## GOAL OF THE EXERCISE
According to the article on COVID employee mandates below, by how many has the number of employees at Crabby Bill's fallen from pre-pandemic levels?

Local businesses concerned with COVID employee mandates

Employment attorneys are fielding questions
COVID-19 Vaccine bottles
Posted at 5:39 PM, Nov 08, 2021
and last updated 2021-11-08 17:42:37-05

PINELLAS COUNTY, Fla. — Should COVID vaccines be required for employees of small businesses with less than 100 workers? That’s the question OSHA leaders are considering as rules for larger companies are set to go into effect in less than two months.

At Crabby Bill’s in Indian Rocks Beach, owner Matthew Loder has reduced his restaurant hours and his number of employees is down 45 from pre-pandemic levels.

Now, he’s concerned about a new requirement forcing businesses like his with more than 100 employees to mandate employees get COVID-19 vaccines.

“We don’t need this challenge with all the other things like food cost and product supply shortages,” Loder explained.

Loder worries it will make the ongoing labor shortage worse.

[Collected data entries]

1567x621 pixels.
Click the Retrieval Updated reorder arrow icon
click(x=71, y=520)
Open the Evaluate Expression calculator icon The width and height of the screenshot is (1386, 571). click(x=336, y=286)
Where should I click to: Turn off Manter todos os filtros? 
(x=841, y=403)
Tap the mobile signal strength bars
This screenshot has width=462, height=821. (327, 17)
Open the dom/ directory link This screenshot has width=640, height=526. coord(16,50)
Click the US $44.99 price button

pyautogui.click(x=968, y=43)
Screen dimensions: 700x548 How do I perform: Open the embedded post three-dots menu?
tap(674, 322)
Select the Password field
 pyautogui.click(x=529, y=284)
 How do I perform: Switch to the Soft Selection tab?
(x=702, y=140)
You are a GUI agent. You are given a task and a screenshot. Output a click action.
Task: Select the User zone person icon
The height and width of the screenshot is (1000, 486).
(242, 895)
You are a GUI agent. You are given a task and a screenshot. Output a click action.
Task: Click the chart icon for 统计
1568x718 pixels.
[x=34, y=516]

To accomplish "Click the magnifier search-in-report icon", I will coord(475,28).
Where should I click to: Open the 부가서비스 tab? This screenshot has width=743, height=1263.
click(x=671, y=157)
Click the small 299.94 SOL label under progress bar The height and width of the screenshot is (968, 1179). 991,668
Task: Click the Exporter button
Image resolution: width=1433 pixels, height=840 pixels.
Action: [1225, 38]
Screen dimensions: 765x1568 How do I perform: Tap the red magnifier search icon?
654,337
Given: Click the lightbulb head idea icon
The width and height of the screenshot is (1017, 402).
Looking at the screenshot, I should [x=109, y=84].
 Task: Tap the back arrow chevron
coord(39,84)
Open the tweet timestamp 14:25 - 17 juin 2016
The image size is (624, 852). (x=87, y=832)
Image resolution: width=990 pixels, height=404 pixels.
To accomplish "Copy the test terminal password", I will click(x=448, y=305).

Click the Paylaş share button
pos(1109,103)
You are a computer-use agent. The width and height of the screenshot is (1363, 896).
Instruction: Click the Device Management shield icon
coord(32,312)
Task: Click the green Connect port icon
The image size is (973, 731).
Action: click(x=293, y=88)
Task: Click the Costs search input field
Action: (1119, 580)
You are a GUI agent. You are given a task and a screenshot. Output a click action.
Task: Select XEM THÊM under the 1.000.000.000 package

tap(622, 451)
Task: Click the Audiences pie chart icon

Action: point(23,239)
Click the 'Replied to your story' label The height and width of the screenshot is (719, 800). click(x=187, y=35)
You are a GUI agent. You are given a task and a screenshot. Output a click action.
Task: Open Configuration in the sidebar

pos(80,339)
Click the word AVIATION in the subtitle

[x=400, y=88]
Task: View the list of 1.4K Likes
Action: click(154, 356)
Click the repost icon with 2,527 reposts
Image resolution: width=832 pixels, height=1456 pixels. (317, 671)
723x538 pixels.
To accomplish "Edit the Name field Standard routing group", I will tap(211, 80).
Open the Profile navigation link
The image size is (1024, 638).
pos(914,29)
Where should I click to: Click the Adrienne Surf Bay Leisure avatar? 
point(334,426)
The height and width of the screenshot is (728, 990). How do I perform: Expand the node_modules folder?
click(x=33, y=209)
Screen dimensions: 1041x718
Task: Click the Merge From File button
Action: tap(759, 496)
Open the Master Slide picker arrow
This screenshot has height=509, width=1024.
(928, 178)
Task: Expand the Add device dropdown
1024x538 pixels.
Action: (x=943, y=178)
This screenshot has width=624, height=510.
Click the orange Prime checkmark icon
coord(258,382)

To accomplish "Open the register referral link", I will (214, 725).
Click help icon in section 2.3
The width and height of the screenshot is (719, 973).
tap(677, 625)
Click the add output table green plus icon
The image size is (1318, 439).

## ANSWER BELOW
By 45 employees.